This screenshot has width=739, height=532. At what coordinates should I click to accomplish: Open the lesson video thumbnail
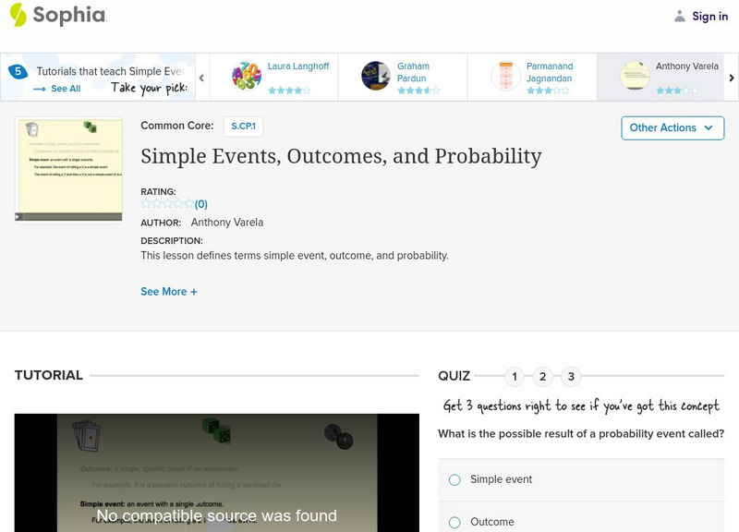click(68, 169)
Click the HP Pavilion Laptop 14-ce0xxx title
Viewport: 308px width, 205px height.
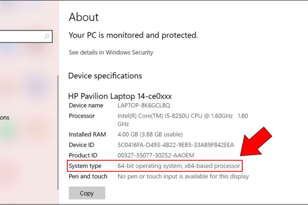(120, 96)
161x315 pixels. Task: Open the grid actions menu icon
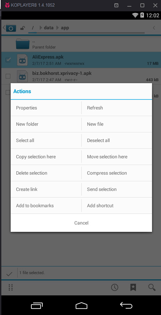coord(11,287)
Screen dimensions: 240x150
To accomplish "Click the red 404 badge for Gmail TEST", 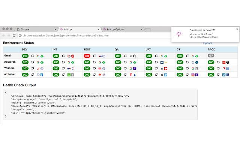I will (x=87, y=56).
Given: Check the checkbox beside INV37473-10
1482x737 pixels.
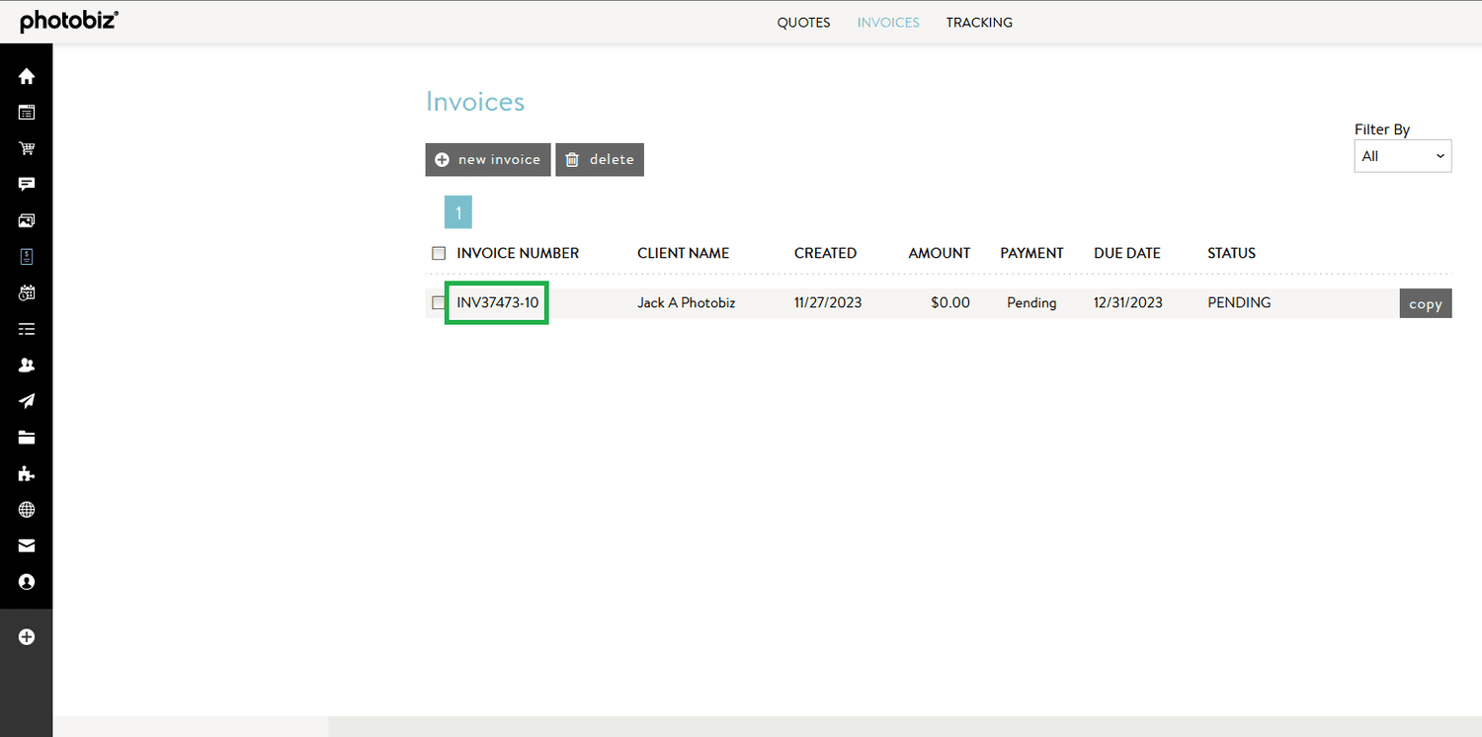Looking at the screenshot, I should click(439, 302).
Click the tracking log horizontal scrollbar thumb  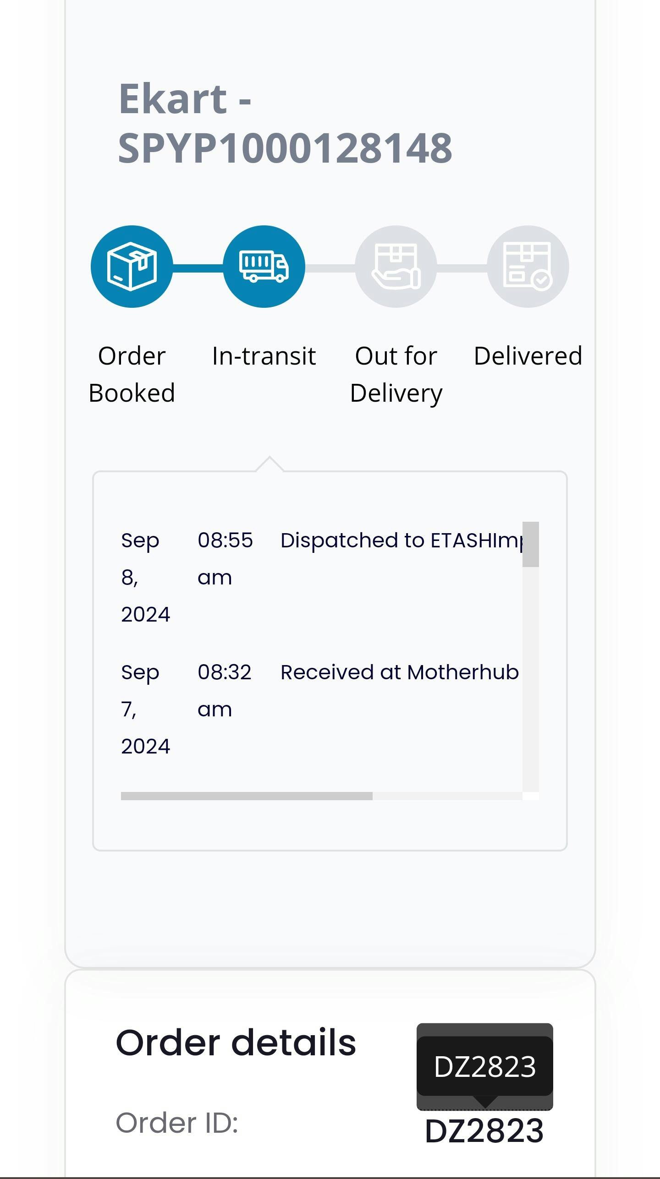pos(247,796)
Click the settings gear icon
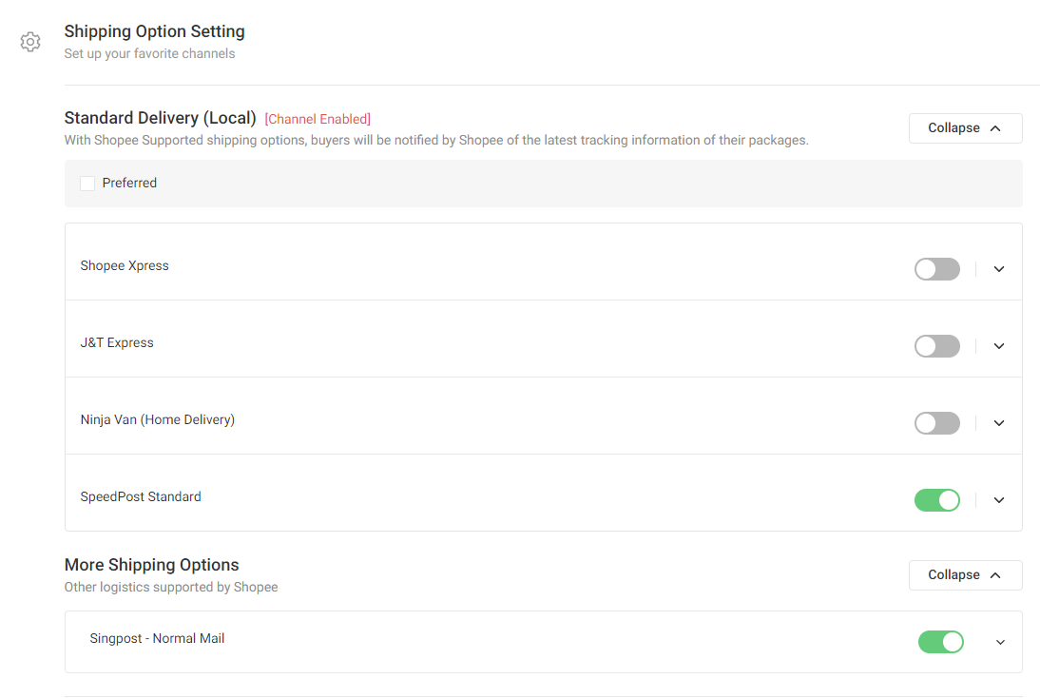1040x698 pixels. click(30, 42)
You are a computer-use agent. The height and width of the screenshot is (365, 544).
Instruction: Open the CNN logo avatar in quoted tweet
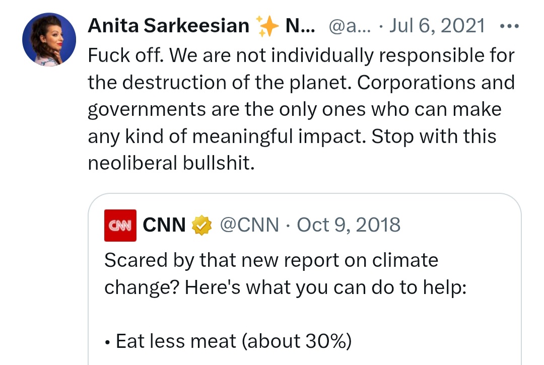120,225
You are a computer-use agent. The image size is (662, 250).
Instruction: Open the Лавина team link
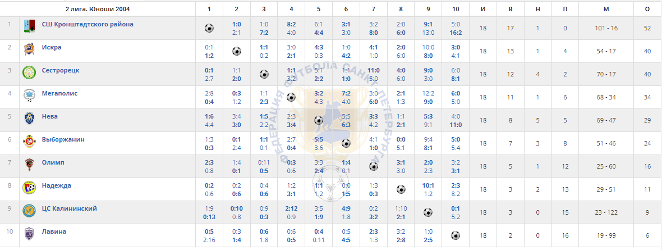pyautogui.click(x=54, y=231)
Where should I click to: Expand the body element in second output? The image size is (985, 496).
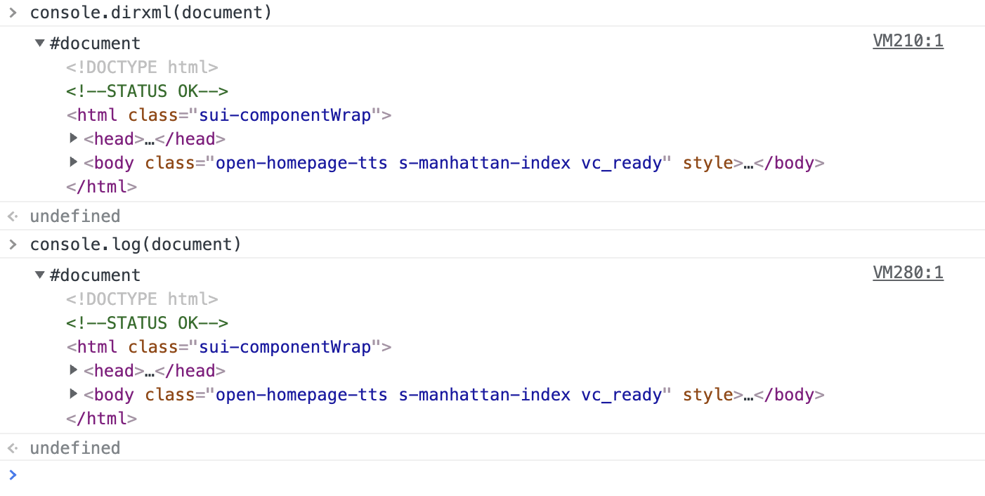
•••••
Copy out every line from the material above in which the word "computer" appears.

* OUTPUT BELOW
You are a computer-use agent. The height and width of the screenshot is (365, 544).
You are a computer-use agent. The image size is (662, 250).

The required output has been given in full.